Une foule de bourgeois vêtus de leurs plus beaux habits, comme pour une fête, ou couverts de leurs plus belles armes, comme pour une revue ou un combat, se dirigeaient vers les églises: la contenance de tous ces hommes mus par un même sentiment, et marchant vers un même but, était à la fois joyeuse et menaçante, surtout lorsqu'ils passaient devant un poste de Suisses ou de chevau-légers. Cette contenance, et notamment les cris, les huées et les bravades qui l'accompagnaient, eussent donné de l'inquiétude à M. de Morvilliers, si ce magistrat n'eût connu ses bons Parisiens, gens railleurs et agaçants, mais incapables de faire du mal les premiers, à moins qu'un méchant ami ne les y pousse, ou qu'un ennemi imprudent ne les provoque.

Ce qui ajoutait encore au bruit que faisait cette foule, et surtout à la variété du coup d'œil qu'elle présentait, c'est que beaucoup de femmes, dédaignant de garder la maison pendant un si grand jour, avaient, de gré ou de force, suivi leurs maris; quelques-unes avaient fait mieux encore: elles avaient amené la kyrielle de leurs enfants; et c'était une chose curieuse à voir que ces marmots attelés aux monstrueux mousquets, aux sabres gigantesques ou aux terribles hallebardes de leurs pères.

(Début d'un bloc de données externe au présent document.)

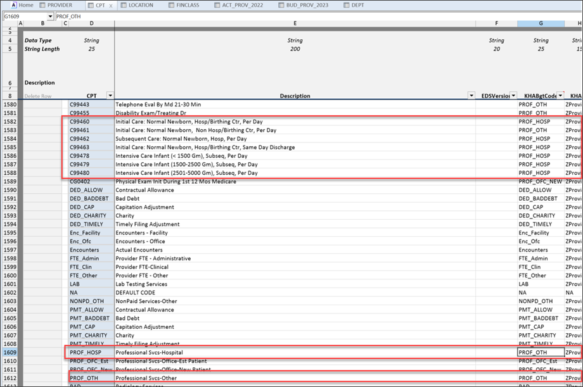Open the EDSVersion column filter dropdown

tap(512, 96)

En effet, dans tous les temps, dans toutes les époques, dans tous les siècles, le gamin de Paris aima toujours à traîner une arme quand il ne pouvait pas encore la porter, ou à l'admirer chez autrui quand il ne peut pas la traîner lui-même.

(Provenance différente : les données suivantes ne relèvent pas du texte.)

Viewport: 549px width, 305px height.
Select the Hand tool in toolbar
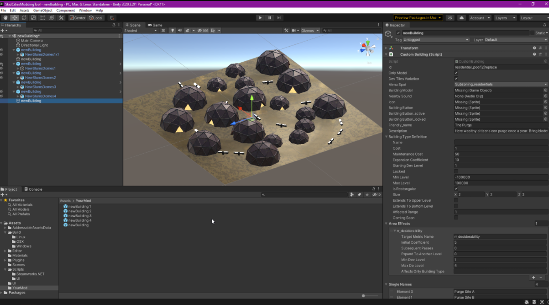pyautogui.click(x=5, y=18)
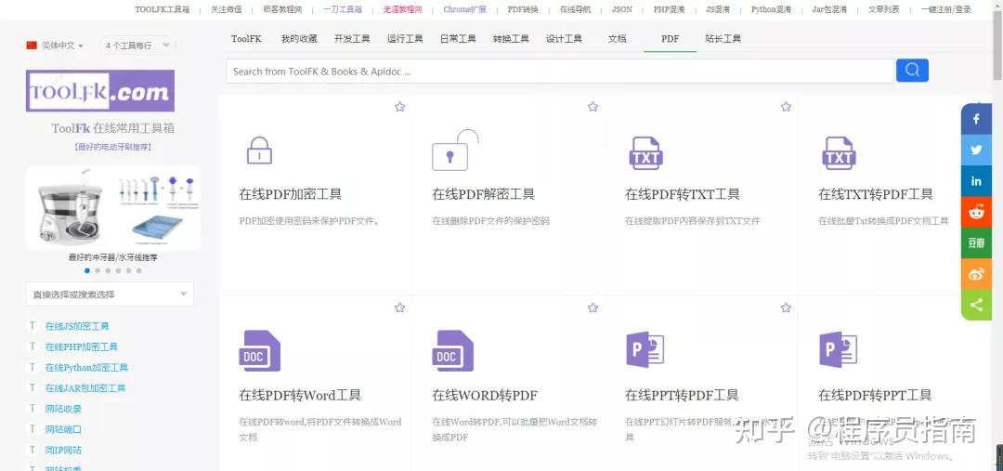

De temps en temps un groupe, plus animé que les autres, faisait voir le jour aux vieilles épées en les tirant du fourreau: c'était surtout lorsqu'on passait devant quelque logis flairant son huguenot que cette démonstration hostile avait lieu. Alors les enfants criaient à tue-tête: «À la Saint-Barthélemy!… my! my!» tandis que les pères criaient: «Aux fagots les parpaillots! aux fagots! aux fagots!»

Ces cris attiraient d'abord aux croisées quelque figure pâle de vieille servante ou de noir ministre, et causaient ensuite un bruit de verrous à la porte de la rue. Alors le bourgeois, heureux et fier d'avoir, comme le lièvre de la Fontaine, fait peur à plus poltron que soi, continuait son chemin triomphal et colportait en d'autres lieux sa bruyante et inoffensive menace.

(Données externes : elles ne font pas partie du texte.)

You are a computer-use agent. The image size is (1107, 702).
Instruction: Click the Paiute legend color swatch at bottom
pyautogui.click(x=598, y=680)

Mais c'était rue de l'Arbre-Sec surtout que le rassemblement était le plus considérable. La rue était littéralement interceptée, et la foule se portait, pressée et tumultueuse, vers un falot brillant, suspendu au-dessous d'une enseigne, que bon nombre de nos lecteurs reconnaîtront quand nous leur dirons que cette enseigne représentait un poulet au naturel tournant sur fond d'azur, avec cette légende: À la Belle-Étoile.

Au seuil de ce logis, un homme remarquable par son bonnet de coton carré, selon la mode de l'époque, lequel recouvrait une tête parfaitement chauve, pérorait et argumentait. D'une main ce personnage brandissait une épée nue, et de l'autre il agitait un registre aux feuilles à demi couvertes déjà de signatures, en criant:

– Venez, venez, braves catholiques; entrez à l'hôtellerie de la Belle-Étoile, où vous trouverez bon vin et bon visage; venez, le moment est propice; cette nuit, les bons seront séparés des méchants; demain matin, l'on connaîtra le bon grain et l'on connaîtra l'ivraie; venez, messieurs: vous qui savez écrire, venez et écrivez; vous qui ne savez pas écrire, venez encore et confiez vos noms et vos prénoms, soit à moi maître la Hurière, soit à mon aide M. Croquentin.

En effet, M. Croquentin, jeune drôle du Périgord, vêtu de blanc comme Éliacin, et le corps entouré d'une corde dans laquelle un couteau et une écritoire se disputaient l'espace compris entre la dernière et l'avant-dernière côte, M. Croquentin, disons-nous, écrivait d'avance les noms de ses voisins, et en tête celui de son respectable patron, maître la Hurière.

– Messieurs, c'est pour la messe! criait à tue-tête l'aubergiste de la Belle-Étoile; messieurs, c'est pour la sainte religion!

– Vive la sainte religion, messieurs! vive la messe! Ah!…

Et il étranglait d'émotion et de lassitude, car cet enthousiasme durait depuis quatre heures de l'après-midi.